A suicide car bomber hit one of Iraq's biggest Shi'ite Muslim parties running in elections next month, killing nine people but missing its leader, hours before the most prominent Sunni party withdrew from the historic poll.
The bomb exploded outside the Baghdad head office of the Supreme Council for the Islamic Revolution in Iraq (SCIRI), a party set up in exile in Iran to oppose Saddam Hussein and one of the strongest groups contesting the January 30 election.
In a move threatened for weeks, the Iraqi Islamic Party said it was withdrawing from the parliamentary poll because violence in Sunni areas meant it would not be fair to the minority which dominated the country under Saddam.
Though many Sunnis want to vote, many are afraid to and the party's decision revives debate on how Washington and its Iraqi allies can rescue the sectarian balance, and legitimacy, of the resulting assembly if Sunni Arabs stay at home on polling day.
"We are withdrawing," party leader Mohsen Abdel Hamid told a news conference. "We are not calling for a boycott, but we said we would take part only if certain conditions had been met and they have not," he said, 34 days before the vote.
The Electoral Commission said ballot forms were already being printed but that, if the withdrawal were formally confirmed, any votes for the party would be declared invalid.
Victims of the bomb, which a senior Interior Ministry source said killed nine people, fewer than earlier police estimates, and wounded over 60, included receptionists and guards at SCIRI's headquarters. None of the party leadership was hurt.
The office is also home to party leader Abdul Aziz al-Hakim, who was there at the time. He called it an assassination attempt but said SCIRI's thousands-strong militia would not retaliate.
"We have chosen the path of non-violence and we will stick to it," he told Reuters. "The only ideology these people know is terror. We laid down our arms in favour of pluralism. If we wanted violence we would have responded a long time ago."
The SCIRI leader blamed the attack on a Sunni insurgent alliance of former Saddam loyalists and Islamists.
Iraqi Islamic Party leader Hamid condemned the bombing as an attempt to divide Shi'ites and Sunnis. It came eight days after twin car bombs in the main Shi'ite holy cities.
Mr Hakim, who spent two decades in Iranian exile, heads a coalition that is expected to do well in the election, and almost certainly put the 60-per cent Shi'ite majority in power after marginalisation under Saddam and before him.
His brother, Ayatollah Mohammed Baqer al-Hakim, the party's previous leader, was assassinated in a suicide car bomb attack outside a Shi'ite shrine in Najaf in August last year.

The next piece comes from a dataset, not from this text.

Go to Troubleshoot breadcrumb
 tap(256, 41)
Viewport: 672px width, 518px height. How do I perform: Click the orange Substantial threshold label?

Yesterday's car bomb shook southern Baghdad in the early morning, sending thick clouds of dark smoke into the air.
SCIRI is part of the United Iraqi Alliance, a coalition formed under the auspices of Ayatollah Ali al-Sistani to stand in the election. Mr Hakim heads its 228-strong electoral list.
Mr Sistani, Iraq's most influential Shi'ite cleric, has issued a religious edict obliging Shi'ites to vote in the poll, a move that is likely to boost turnout and favour Shi'ite parties.